The vast majority of the cases have been in young children who had contact with pigs; many of the infections seem to have taken place at state and county fairs.
But the CDC says it now knows of three recent cases where a person was likely infected by another person, not a pig.
Still, the agency's experts say there is no need at this time to call for a closure of the swine exhibits at fairs.
Earlier this week Michael Osterholm, a flu expert from the University of Minnesota's Center for Infectious Diseases Research and Policy, said the pig barns should be closed to minimize the risk of future spread of the virus.
The virus is a swine H3N2, a distant cousin of the human H3N2 viruses. The human virus entered the pig population in the late 1990s and has circulated among swine ever since. This particular H3N2 is identified as H3N2v, with the "v" being short for variant, a signal that it's an animal virus.

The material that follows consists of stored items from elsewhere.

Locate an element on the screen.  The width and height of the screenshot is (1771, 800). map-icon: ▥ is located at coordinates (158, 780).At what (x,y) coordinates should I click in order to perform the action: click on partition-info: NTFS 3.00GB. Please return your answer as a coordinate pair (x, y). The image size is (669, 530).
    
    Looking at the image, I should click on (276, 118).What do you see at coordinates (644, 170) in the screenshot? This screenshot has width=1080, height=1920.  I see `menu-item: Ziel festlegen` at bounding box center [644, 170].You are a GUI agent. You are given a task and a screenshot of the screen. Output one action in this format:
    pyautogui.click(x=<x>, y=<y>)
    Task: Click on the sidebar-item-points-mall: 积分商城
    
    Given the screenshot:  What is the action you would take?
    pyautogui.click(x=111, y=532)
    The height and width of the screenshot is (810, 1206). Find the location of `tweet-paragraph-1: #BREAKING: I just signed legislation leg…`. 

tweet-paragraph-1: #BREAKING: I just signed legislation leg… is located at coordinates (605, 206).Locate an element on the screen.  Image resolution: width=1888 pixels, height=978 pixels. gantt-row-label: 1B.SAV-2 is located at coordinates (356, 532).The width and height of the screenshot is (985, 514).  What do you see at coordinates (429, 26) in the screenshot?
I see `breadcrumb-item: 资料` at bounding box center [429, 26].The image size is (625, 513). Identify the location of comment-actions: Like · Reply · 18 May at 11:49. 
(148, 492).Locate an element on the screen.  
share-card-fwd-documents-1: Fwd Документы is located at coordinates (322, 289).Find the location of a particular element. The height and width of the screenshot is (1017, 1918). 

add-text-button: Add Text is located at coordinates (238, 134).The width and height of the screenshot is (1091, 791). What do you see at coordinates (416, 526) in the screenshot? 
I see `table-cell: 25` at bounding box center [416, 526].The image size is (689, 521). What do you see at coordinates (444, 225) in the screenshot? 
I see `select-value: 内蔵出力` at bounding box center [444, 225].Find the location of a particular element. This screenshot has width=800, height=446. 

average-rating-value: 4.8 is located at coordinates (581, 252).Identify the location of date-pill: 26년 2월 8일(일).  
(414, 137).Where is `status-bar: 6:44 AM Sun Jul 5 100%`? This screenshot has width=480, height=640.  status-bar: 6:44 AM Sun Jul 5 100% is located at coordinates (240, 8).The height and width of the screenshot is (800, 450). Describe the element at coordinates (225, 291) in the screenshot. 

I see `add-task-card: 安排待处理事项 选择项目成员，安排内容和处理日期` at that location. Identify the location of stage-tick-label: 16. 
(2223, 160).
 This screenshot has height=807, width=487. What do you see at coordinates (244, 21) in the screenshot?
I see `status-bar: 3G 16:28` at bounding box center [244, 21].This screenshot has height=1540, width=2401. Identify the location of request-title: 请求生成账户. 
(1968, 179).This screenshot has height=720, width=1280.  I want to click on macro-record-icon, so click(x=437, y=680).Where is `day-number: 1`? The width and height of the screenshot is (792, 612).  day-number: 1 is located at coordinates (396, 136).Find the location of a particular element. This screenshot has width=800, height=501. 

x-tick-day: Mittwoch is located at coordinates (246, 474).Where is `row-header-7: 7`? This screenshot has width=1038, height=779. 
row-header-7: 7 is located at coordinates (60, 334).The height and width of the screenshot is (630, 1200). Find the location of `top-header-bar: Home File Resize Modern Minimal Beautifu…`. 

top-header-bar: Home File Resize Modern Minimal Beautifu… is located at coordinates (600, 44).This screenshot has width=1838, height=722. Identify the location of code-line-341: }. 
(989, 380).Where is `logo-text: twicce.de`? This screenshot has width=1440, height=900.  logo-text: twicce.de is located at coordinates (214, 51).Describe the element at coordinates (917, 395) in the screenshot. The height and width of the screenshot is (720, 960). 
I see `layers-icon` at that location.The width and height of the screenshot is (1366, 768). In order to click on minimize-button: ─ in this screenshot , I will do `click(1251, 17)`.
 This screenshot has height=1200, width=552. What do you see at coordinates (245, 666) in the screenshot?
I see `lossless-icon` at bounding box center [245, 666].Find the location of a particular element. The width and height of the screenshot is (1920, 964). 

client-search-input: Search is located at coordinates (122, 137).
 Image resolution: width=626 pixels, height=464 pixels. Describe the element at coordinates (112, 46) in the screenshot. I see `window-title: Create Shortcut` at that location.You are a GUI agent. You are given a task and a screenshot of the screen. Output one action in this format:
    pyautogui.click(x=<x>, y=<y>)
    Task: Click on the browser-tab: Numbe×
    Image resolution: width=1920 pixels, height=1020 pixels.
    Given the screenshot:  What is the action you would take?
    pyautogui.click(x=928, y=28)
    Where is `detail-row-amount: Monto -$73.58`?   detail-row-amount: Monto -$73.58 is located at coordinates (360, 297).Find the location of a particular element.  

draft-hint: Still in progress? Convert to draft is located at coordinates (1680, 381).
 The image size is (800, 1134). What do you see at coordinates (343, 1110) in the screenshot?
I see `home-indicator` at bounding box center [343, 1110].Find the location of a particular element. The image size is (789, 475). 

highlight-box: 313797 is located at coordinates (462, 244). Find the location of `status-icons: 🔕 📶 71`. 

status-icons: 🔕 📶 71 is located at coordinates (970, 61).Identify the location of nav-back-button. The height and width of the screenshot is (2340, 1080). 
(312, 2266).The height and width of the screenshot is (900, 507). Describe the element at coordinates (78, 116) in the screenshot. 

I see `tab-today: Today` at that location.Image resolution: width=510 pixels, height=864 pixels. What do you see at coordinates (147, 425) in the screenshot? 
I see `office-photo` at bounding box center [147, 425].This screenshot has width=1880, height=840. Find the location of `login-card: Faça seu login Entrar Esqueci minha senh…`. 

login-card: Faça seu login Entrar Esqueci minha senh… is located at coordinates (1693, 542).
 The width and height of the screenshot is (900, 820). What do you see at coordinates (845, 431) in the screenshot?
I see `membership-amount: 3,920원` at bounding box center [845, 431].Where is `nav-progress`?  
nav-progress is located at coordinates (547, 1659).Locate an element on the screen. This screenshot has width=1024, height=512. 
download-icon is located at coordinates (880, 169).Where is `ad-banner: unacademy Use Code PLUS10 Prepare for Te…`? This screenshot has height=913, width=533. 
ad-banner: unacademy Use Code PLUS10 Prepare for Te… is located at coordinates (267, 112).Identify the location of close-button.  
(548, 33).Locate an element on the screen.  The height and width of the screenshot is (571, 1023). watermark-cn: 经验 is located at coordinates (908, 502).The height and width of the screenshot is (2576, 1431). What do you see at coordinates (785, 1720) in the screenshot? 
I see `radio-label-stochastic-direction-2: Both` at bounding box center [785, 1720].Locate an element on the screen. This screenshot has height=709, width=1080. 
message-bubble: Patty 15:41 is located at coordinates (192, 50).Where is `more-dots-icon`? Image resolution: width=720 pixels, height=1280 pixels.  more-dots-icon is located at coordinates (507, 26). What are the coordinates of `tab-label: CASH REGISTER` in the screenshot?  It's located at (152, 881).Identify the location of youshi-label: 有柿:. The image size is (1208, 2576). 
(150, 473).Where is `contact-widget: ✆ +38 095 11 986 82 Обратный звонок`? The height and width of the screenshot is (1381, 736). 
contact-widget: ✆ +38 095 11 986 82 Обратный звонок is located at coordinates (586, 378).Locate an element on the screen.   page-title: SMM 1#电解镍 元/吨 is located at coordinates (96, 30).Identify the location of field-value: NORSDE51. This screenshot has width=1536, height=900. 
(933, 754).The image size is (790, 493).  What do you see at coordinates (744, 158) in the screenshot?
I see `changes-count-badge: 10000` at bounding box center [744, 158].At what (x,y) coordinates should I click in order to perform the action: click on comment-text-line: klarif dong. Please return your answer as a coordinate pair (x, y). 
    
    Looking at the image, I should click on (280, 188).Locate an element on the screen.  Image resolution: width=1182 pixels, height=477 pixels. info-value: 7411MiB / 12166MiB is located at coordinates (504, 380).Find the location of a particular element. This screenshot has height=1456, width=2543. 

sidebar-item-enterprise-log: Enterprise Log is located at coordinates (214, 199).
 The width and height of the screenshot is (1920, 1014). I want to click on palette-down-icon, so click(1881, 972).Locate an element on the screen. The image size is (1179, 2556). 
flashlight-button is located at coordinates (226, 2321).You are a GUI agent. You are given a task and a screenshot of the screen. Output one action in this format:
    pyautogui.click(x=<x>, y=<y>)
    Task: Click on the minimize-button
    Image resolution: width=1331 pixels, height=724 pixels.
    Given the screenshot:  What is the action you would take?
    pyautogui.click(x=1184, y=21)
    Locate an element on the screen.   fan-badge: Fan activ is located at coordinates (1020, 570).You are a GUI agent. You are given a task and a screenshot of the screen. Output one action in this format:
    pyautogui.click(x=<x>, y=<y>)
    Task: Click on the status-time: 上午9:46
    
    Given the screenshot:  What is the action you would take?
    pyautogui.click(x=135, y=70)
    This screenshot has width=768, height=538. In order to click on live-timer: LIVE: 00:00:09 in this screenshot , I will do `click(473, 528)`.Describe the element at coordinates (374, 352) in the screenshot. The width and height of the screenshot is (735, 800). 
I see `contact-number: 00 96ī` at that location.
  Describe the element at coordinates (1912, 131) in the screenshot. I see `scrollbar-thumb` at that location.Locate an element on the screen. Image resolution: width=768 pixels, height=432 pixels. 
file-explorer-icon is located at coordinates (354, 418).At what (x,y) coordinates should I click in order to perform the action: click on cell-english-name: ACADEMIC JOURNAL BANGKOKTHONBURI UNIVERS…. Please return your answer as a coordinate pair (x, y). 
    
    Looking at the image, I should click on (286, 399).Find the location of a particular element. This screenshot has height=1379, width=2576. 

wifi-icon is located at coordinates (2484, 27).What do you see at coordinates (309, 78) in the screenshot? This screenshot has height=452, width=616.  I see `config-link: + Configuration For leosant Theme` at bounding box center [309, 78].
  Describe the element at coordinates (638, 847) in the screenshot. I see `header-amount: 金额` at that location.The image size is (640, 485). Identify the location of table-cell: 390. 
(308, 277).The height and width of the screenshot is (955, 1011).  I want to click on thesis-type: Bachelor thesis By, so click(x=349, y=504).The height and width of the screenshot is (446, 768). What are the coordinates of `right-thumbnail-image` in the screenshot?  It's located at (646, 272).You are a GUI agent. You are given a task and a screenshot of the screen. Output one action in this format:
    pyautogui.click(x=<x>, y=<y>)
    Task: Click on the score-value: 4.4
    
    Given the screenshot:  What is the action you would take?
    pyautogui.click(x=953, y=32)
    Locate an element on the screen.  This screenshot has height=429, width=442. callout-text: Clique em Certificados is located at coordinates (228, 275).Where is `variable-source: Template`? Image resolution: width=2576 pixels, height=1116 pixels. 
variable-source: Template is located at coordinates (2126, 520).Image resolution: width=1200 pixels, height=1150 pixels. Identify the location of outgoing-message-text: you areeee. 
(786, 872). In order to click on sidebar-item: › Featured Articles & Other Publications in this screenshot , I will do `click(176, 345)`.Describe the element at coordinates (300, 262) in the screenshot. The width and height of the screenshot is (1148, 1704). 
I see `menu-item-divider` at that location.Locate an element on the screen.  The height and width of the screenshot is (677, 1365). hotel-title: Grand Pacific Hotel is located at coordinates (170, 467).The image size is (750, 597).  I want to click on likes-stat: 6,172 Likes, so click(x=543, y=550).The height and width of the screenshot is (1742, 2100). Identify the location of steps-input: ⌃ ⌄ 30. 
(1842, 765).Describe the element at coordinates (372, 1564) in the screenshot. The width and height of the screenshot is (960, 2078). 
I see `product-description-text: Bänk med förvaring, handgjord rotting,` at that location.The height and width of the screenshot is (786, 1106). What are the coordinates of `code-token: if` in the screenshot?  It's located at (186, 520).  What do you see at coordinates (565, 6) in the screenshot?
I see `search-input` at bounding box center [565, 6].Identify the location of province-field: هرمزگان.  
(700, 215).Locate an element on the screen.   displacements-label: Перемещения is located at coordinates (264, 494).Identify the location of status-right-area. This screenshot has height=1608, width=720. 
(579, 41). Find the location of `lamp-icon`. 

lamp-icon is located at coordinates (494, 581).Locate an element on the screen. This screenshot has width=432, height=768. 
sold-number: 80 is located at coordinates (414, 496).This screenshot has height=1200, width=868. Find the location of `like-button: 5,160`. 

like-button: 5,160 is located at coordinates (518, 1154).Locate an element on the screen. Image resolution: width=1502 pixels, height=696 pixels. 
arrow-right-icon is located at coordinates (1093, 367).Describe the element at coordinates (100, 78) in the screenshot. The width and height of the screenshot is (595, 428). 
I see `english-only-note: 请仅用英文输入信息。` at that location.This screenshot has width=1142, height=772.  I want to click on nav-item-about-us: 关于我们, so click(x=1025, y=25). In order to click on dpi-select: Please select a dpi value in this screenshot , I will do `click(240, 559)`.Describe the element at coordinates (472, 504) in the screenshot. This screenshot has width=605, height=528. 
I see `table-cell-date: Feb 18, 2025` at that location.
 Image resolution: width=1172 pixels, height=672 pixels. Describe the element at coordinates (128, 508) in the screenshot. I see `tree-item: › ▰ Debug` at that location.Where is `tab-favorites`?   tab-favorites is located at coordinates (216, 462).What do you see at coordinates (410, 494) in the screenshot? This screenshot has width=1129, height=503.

Nancy Cox, who heads the CDC's Influenza Division, said Friday that the agency and its partners are weighing a lot of factors as they monitor the situation. For now, they feel the risk doesn't warrant closing the barns.
"When you're looking at shutting down all of this activity where there may not be a problem, you know you are trying to balance many, many things," Cox said in an interview.
"If we saw that there were really high numbers of cases or we saw that there was an increase in severity or an increase in transmission ... there could be a lot of different kinds of signals that would change what we recommended."
To date most of the illnesses triggered by the virus have been mild. There have been 13 people hospitalized with H3N2v infections, but no deaths.
One of the signals officials are watching for is spread of the virus among people. But they aren't looking for just one generation of spread — a sick child infects a family member, but the chain of transmission dies there. They are looking for sustained spread.
"The presence of human-to-human spread is interesting. The presence of community transmission, several generations for instance of community spread is critical," said Dr. Joe Bresee, chief of influenza epidemiology and prevention at the CDC.
Bresee wouldn't say in which states the cases of human spread were spotted. It's up to individual states to release that information, he said.
But he did say these three cases don't come as a surprise.
"We expected that. And we've been looking hard for it and to find it, because we know that this virus at least has that potential to spread in a very limited way between people."
In fact, it has been seen before. Late last year a child in West Virginia was infected with the virus in what was believed to have been person-to-person spread.
The CDC has been urging people with health problems that put them at high risk of becoming severely ill if they contract the flu to avoid pig barns at fairs. And they are recommending that people who do visit the barns not eat or drink while in the facilities, and wash their hands after their visit.
Meanwhile, agricultural authorities are testing pigs as they arrive at fairs in a bid to weed out sick pigs so they don't infect other animals. But a study published last week — a study on which Cox was an author — showed that pigs that don't have symptoms can still be infected with flu viruses.